A density correction means for converting the data into light emission amount data and outputting the data; wherein the gradation correction data includes, in a low density region including the density 0, a continuous data group starting from the density 0 and having a slope of less than 1; The high-density region including the density includes at least one continuous data group having a slope of 1 or more ending at the maximum density, and at least one data group between the low-density region and the high-density region.
Continuous data having two inflection points, wherein the upper limit value of the density data set by the upper limit value setting means is equal to or less than the input density data at the inflection point,
Image forming device. 2. An image forming apparatus for forming an image based on density data of each pixel corresponding to a document image, comprising: density data receiving means for receiving density data of each image obtained by reading a document image; By switching the window of the received density data by two pixels at a time, the difference between the density data of one pixel and the density data of the other pixel in the adjacent images is found.
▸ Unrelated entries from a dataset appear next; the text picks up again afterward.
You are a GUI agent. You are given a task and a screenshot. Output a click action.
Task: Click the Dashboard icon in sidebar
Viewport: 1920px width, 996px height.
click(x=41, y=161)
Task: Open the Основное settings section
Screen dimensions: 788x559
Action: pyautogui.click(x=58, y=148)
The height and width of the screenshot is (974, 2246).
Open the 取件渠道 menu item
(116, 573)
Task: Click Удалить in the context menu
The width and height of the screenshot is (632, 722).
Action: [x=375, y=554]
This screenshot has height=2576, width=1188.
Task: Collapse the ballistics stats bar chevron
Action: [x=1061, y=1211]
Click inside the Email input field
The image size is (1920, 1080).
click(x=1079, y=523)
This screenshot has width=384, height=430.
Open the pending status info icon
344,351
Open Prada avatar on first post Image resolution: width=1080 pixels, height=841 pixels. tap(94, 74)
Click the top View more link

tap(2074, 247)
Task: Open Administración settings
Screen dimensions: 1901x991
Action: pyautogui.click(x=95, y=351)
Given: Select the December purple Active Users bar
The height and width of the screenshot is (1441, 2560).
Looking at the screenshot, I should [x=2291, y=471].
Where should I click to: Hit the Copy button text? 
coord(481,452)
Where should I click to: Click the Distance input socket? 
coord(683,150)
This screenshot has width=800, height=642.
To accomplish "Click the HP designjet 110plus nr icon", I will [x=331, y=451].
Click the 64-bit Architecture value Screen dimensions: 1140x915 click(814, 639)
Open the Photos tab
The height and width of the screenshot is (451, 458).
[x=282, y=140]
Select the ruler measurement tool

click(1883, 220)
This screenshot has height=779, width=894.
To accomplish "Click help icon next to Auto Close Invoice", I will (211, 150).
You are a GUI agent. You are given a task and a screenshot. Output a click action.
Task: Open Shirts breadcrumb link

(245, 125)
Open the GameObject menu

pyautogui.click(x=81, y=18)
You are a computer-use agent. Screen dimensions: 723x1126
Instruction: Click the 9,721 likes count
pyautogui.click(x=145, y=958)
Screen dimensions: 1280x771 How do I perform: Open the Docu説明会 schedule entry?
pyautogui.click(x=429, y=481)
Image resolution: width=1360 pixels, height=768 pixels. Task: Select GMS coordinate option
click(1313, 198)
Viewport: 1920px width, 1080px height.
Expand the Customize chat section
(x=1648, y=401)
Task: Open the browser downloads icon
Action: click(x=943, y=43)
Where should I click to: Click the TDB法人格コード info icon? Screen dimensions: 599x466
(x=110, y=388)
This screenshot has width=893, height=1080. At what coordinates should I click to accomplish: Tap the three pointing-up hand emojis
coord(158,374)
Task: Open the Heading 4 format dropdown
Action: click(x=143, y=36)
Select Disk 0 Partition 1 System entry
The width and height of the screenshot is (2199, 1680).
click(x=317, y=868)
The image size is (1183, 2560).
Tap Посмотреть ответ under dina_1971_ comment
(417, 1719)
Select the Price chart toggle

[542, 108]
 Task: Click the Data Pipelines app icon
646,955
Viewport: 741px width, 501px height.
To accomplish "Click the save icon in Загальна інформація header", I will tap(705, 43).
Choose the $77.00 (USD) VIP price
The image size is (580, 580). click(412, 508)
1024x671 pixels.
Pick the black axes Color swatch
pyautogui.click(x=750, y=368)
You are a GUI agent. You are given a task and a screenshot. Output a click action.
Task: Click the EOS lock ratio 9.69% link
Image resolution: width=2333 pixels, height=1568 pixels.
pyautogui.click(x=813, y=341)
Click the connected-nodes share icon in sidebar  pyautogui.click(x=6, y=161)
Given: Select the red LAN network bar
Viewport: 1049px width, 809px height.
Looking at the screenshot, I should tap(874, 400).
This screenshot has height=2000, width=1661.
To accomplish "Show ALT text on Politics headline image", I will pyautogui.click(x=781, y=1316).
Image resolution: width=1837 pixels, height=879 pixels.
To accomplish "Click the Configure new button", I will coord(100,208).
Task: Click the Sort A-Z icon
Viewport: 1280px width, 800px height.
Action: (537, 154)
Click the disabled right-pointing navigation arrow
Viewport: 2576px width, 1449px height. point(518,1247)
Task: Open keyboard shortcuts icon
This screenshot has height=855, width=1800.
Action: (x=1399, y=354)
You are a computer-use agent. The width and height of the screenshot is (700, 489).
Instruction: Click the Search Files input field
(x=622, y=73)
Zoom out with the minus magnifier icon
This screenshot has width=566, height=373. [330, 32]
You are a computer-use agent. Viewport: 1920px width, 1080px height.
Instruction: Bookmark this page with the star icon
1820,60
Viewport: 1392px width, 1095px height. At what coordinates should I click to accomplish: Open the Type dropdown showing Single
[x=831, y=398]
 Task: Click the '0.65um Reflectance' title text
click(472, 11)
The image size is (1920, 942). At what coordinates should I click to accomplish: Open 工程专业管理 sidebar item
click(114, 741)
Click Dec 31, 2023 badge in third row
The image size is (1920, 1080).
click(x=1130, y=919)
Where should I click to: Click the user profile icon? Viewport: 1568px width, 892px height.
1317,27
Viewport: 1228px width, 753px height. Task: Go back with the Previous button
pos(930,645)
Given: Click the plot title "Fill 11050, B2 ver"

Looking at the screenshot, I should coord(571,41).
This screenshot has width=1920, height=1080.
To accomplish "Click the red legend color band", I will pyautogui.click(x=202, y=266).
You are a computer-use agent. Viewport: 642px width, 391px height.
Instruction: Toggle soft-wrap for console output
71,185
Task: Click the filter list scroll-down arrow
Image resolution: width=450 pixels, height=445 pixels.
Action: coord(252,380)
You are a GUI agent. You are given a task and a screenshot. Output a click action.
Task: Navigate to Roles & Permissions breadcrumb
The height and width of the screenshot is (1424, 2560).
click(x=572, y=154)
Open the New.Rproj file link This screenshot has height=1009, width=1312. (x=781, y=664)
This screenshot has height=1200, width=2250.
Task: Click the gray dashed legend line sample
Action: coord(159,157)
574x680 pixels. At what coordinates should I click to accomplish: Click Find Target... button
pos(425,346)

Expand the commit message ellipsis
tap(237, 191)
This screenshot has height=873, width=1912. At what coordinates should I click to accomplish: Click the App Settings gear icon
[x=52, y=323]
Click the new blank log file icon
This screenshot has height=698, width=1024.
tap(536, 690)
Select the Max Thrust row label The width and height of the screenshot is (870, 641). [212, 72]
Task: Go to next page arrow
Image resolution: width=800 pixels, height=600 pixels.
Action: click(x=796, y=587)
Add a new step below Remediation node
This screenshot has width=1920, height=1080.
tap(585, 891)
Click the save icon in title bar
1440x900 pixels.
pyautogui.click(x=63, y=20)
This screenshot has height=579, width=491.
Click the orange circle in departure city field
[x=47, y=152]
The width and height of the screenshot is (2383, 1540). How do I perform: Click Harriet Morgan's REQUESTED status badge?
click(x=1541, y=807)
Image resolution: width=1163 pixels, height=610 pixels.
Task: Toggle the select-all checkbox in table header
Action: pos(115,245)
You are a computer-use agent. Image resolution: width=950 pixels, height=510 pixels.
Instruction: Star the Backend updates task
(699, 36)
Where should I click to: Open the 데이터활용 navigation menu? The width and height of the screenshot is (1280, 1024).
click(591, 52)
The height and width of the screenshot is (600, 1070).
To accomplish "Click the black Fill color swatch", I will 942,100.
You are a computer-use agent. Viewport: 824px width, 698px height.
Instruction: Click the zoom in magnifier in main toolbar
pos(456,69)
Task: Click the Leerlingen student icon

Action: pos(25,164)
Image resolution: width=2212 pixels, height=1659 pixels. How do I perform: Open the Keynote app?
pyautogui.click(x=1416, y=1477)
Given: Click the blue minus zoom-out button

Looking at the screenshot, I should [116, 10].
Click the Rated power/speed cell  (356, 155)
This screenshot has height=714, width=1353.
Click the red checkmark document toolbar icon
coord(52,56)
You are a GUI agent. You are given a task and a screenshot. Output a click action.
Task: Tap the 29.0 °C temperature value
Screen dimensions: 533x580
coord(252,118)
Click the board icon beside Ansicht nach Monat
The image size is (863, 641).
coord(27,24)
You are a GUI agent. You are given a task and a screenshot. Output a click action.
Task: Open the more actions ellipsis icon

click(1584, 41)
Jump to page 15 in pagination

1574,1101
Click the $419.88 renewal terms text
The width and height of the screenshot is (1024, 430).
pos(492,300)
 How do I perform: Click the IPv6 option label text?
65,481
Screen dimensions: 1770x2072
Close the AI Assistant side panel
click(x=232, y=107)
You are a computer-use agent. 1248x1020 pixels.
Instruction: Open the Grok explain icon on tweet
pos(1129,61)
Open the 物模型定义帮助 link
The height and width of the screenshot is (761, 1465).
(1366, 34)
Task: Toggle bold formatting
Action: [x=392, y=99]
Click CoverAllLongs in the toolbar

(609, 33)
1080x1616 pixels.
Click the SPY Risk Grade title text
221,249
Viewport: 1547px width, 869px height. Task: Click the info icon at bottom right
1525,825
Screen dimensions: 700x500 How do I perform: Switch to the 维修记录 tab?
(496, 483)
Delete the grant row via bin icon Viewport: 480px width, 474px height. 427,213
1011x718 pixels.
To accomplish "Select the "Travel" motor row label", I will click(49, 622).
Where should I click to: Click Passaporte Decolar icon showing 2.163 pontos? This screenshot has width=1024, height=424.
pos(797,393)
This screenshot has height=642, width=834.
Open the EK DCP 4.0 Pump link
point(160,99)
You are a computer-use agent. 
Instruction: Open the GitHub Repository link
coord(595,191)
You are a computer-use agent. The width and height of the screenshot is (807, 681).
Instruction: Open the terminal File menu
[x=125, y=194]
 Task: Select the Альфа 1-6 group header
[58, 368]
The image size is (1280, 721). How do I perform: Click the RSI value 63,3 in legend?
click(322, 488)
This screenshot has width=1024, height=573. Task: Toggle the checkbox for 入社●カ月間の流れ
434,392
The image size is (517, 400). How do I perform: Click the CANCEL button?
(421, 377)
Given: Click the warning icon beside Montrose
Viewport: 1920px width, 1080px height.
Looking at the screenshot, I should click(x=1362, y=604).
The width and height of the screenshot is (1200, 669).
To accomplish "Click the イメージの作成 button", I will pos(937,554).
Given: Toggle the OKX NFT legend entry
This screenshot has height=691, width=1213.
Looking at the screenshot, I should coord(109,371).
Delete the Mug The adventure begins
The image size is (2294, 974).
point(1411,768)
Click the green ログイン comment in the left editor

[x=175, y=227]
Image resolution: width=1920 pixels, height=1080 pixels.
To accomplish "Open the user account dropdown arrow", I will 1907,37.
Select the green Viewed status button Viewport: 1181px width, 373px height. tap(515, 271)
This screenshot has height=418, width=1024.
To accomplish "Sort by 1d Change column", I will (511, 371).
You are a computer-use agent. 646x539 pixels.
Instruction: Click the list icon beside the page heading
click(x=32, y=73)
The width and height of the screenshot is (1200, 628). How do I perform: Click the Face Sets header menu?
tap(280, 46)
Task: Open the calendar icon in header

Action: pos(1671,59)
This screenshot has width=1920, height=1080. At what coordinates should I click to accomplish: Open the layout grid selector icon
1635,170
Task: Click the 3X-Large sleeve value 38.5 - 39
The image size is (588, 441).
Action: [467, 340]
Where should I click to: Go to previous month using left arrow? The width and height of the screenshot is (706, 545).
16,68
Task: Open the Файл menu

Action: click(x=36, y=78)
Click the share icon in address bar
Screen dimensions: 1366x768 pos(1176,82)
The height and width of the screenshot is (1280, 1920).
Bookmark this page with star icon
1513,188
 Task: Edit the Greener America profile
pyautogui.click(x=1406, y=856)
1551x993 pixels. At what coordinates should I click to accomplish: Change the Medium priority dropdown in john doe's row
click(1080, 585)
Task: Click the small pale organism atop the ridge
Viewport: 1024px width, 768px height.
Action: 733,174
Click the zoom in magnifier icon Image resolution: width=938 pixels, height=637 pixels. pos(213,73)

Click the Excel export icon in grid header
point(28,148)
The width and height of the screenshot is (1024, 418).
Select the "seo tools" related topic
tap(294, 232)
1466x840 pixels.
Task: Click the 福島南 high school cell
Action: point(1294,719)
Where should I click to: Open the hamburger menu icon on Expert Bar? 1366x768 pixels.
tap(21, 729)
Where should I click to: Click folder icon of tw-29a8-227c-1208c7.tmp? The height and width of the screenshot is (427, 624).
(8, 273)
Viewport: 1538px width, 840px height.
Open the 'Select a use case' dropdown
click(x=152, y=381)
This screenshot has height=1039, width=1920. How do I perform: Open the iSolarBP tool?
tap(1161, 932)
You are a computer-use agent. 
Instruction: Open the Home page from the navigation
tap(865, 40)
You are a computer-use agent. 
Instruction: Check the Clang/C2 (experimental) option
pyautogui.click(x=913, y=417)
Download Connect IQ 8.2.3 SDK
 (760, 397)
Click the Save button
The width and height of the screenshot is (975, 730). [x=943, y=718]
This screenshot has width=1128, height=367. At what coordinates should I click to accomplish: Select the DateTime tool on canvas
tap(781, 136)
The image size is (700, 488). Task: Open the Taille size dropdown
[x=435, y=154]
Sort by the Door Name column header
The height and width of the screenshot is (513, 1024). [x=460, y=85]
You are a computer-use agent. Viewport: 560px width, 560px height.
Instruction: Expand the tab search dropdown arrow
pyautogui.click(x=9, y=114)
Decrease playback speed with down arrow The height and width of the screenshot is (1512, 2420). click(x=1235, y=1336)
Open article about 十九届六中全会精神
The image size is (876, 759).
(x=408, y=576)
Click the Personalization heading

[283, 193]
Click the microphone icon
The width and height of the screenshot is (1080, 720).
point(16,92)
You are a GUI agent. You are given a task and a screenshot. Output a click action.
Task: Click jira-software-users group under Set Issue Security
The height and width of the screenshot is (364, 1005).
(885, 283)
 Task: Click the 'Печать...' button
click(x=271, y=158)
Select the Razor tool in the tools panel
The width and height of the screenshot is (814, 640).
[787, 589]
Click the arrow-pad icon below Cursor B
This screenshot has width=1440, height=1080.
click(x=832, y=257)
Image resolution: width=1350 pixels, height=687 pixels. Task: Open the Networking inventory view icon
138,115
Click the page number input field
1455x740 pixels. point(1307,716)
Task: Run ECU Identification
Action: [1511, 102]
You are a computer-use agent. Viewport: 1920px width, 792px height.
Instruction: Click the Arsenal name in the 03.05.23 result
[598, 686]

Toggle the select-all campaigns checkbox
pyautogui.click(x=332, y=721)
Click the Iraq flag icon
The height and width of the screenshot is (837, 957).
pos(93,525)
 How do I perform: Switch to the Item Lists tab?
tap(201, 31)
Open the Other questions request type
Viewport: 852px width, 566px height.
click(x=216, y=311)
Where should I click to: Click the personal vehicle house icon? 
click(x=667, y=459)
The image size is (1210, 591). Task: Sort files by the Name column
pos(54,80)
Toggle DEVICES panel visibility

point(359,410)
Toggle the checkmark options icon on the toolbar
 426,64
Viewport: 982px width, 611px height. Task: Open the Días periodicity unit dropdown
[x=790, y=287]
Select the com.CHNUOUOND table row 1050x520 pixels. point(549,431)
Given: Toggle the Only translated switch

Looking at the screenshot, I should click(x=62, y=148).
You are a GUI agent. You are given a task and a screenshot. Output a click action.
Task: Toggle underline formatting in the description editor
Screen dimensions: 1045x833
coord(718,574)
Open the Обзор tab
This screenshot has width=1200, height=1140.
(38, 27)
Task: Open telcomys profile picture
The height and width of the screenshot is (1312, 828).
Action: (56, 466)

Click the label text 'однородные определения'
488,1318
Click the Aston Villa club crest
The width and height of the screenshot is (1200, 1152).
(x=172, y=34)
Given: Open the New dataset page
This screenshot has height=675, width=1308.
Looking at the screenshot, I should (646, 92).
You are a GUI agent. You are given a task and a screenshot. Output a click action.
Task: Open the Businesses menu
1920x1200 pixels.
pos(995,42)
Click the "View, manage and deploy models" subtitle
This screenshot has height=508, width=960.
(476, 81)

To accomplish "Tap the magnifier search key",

If below value, it said with reducing at least a portion of the density data of one pixel, to apply reduced density data into density data of the <br/> other pixel, and a data processing means for processing an electrophotographic a detecting means for detecting a variation of the process, the upper limit setting means for setting an upper limit to the density data of the pixel after being added by prior Symbol data processing means, based on the variation of the detected electrophotographic process, Previous
An image forming apparatus comprising: changing means for changing the set upper limit; and data output means for outputting the processed density data.